How can I tell if I'm making mistakes in parenting?

Awareness of mistakes: Parenting is a matter of gut instinct – but also a question of your own insights and experiences. If you're unsure, it can help to look back at how you were raised: What shaped you, what did you like and what didn't? These insights often help you avoid parenting mistakes.

Never stop learning: Apparent parenting mistakes sometimes only become noticeable when there are already problems with your child. It's still not too late to learn from your mistakes. What's important is that you can admit—to yourselves and to your child—that your behavior was not right.

Self-confidence: Advice comes from all sides about what children need and how to best support them. Trust your competence as parents and raise your child in the way that feels right for you and your family. An authentic stance on parenting is a solid foundation.

The biggest parenting mistakes and how you can avoid them

 Erziehungsfehler | Mama kuschelt mit 2 Mädchen auf Sofa

Parenting mistakes

Most parents will agree that there can be no universally valid parenting standards: Every family works differently and every child is unique in their personality and needs. So there are no clear rules about what is good and right in child-rearing—though there are a few things parents should generally avoid.

Please don't …

Better like this:

  • Withholding love: Love should never be conditional. Threatening a child with '...then I won't love you anymore' or deliberately excluding them as punishment hurts their feelings and deeply shakes their trust in their parents.

  • Showing emotions: Let your child know that you are angry or sad, or that their behavior is driving you crazy—but never question your love and don't hold their behavior against them. You are the adults: When in doubt, you should take the initiative, approach your child and end the conflict.

  • Lack of appreciation: A self-painted picture, helping with cooking or tidying up—children are constantly trying things out and want to be praised for their successes. Parents who ignore these efforts or take them for granted harm their children's self-confidence and long-term initiative.

  • Genuine recognition: Recognition is a basic need of children, but they quickly notice when praise is exaggerated or not sincere. Trust your child and let them have their own experiences—only then can they develop their abilities and a healthy self-confidence.

  • Lack of guidance: If rules only apply in certain situations or can be bent with enough shouting, it not only makes family life harder, it mainly unsettles the children: they don't really know what to expect and try even more to push the boundaries.

  • Be consistent — in every respect: Even if it means a fight now and then, you should enforce rules consistently. Conversely, that may mean critically examining your own upbringing and considering which rules are really sensible or family-friendly. Being consistent also means keeping your word to your child, both with promises and with announced punishments.

  • Unrealistic expectations: Children who are under performance pressure or constantly forced to compare themselves with others quickly lose the joy of learning—and also the sense of who they are and what makes them special.

  • 'You're okay just the way you are': Support your child in their personality and give them space, time and your trust to develop their abilities.
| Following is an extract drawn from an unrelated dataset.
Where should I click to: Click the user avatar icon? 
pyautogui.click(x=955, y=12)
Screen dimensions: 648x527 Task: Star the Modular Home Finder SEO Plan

It should be okay if they don't share your preference for sports or find learning to read harder than their classmates: Try to support your child rather than trying to make them 'the same'.

  • Physical violence: Children can drive their parents literally crazy. Still, you should never vent your anger with violence. Pushing or hitting not only humiliates and frightens children, they will sooner or later adopt the violent behavior themselves.

  • Appropriate consequences: No one is infinitely patient and understanding. If you're about to explode, take a moment to breathe. A 'punishment' for misbehavior must be comprehensible to your child and should above all never call your relationship with each other into question.